Originally Posted by

**ahmads121** **Right Bisector of a Chord?**

The equation of a circle with centre O (0,0) is x2 +y2 = 169

the points A(0,13) and B(-12,-5) are endpoints of the chord AB. DE right bisects chord AB at F. Verify that the centre of the circle lies on the right bisector of chord AB

1) Find midpoint of AB -- igot (-6,0) and (0,4) for midpoint How can a line segment have two midpoints?! Remember the formula:

$\displaystyle Midpoint(m)=\left(\frac{x_1+x_2}{2},\frac{y_1+y_2} {2}\right)$

2) Find the slopes of AB-- igot 3/2 for slope of AB Very good.

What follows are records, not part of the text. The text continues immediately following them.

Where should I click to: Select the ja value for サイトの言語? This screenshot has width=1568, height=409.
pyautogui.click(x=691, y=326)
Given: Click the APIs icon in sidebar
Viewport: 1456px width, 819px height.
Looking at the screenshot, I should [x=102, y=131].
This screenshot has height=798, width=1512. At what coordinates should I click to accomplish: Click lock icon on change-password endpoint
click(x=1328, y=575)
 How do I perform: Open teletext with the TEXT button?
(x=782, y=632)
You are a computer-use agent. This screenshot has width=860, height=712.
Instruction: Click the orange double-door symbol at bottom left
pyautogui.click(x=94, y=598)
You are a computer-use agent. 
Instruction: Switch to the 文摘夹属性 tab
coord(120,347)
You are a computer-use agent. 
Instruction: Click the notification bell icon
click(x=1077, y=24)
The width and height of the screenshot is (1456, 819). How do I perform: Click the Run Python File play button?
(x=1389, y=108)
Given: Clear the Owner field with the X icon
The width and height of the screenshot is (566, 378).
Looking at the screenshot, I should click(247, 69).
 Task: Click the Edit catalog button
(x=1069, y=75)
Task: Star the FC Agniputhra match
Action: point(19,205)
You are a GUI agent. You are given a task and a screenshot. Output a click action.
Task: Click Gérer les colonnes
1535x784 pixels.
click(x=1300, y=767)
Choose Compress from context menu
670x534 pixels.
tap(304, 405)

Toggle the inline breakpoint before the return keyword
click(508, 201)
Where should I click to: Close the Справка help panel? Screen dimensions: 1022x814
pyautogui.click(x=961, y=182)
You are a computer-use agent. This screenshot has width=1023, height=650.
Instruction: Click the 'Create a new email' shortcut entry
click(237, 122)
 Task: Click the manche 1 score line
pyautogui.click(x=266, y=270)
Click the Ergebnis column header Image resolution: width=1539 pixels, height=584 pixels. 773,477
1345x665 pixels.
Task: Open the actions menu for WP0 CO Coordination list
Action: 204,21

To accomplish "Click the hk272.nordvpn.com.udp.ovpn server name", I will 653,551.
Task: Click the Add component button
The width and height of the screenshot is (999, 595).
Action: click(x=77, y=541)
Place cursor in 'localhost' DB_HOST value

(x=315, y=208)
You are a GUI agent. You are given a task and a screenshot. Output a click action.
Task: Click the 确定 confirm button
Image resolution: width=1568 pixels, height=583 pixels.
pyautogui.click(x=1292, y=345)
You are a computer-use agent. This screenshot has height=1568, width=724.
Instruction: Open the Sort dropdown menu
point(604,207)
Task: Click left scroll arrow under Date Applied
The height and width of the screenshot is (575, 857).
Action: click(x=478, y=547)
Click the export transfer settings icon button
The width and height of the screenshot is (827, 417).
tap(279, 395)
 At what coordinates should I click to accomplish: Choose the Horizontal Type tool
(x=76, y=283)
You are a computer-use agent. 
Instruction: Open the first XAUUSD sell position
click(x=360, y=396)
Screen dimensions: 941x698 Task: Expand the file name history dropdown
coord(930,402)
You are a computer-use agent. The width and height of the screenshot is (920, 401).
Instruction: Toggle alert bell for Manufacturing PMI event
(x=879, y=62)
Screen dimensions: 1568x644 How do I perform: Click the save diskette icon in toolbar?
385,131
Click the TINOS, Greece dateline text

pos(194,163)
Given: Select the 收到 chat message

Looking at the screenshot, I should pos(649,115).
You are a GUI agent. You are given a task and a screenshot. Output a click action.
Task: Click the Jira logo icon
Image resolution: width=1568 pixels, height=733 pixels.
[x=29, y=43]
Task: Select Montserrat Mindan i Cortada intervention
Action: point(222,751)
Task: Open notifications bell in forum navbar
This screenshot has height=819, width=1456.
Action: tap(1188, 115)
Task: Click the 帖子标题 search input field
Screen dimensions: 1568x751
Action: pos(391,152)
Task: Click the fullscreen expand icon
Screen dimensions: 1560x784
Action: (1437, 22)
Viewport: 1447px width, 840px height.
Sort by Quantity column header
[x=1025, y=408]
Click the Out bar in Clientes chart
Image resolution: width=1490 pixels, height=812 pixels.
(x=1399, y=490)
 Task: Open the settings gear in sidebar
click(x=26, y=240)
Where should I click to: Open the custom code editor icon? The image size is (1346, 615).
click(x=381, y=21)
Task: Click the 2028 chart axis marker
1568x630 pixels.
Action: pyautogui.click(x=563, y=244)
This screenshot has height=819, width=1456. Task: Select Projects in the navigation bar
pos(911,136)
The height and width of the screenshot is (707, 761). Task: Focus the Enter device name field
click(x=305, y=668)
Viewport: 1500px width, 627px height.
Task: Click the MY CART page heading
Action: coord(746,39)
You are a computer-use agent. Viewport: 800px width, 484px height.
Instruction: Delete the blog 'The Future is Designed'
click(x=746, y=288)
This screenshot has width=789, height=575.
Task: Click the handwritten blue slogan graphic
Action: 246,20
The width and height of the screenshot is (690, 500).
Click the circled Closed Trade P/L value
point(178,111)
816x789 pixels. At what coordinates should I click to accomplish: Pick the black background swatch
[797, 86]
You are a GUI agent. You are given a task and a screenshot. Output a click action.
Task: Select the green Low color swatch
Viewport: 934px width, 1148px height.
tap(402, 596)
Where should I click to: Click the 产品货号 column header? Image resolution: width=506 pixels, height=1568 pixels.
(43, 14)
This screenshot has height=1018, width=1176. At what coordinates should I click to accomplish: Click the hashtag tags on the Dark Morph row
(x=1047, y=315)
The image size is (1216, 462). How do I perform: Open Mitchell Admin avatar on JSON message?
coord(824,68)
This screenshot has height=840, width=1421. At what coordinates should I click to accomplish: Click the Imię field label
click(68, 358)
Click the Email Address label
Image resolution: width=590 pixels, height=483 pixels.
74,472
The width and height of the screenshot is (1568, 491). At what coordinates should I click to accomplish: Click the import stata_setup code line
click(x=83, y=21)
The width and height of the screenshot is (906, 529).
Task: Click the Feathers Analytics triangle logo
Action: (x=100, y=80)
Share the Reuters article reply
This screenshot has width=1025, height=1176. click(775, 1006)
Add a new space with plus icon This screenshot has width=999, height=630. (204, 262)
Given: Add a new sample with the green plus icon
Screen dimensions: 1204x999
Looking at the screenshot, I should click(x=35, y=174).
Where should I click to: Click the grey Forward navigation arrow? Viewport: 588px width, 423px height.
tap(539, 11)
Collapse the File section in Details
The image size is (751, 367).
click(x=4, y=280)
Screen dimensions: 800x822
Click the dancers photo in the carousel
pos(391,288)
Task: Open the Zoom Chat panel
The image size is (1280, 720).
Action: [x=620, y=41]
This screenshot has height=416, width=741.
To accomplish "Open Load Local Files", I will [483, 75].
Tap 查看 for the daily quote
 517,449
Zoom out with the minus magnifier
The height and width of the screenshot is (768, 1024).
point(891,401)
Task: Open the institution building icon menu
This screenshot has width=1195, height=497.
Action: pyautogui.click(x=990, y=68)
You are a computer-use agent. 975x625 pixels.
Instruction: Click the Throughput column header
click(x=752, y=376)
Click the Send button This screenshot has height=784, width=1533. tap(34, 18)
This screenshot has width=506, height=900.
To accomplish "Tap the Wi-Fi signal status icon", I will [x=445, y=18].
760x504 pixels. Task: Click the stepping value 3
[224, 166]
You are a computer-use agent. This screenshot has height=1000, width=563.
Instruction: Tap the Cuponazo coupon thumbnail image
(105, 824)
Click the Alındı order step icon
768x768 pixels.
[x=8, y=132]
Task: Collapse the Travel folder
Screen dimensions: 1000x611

**3) Find Equation of the Line DE --- idont noe how to do this Use the midpoint that you obtain in 1. to find the equation using the point slope form of a line.

a) Use the negative reciprocal slope of AB for Slope of DE. Because the slope of a perpindicular line will be the negative reciprocal of the line it is perpindicular to.

b) Use point slope form to find equation of DE. Done.

igot help for numebr 3

and igot y= (-2/3)x +b

idont get how they got (-2/3) Draw 2 perpindicular lines at the origin and analyze their slopes. You will be enlightened.

can yu explain tht process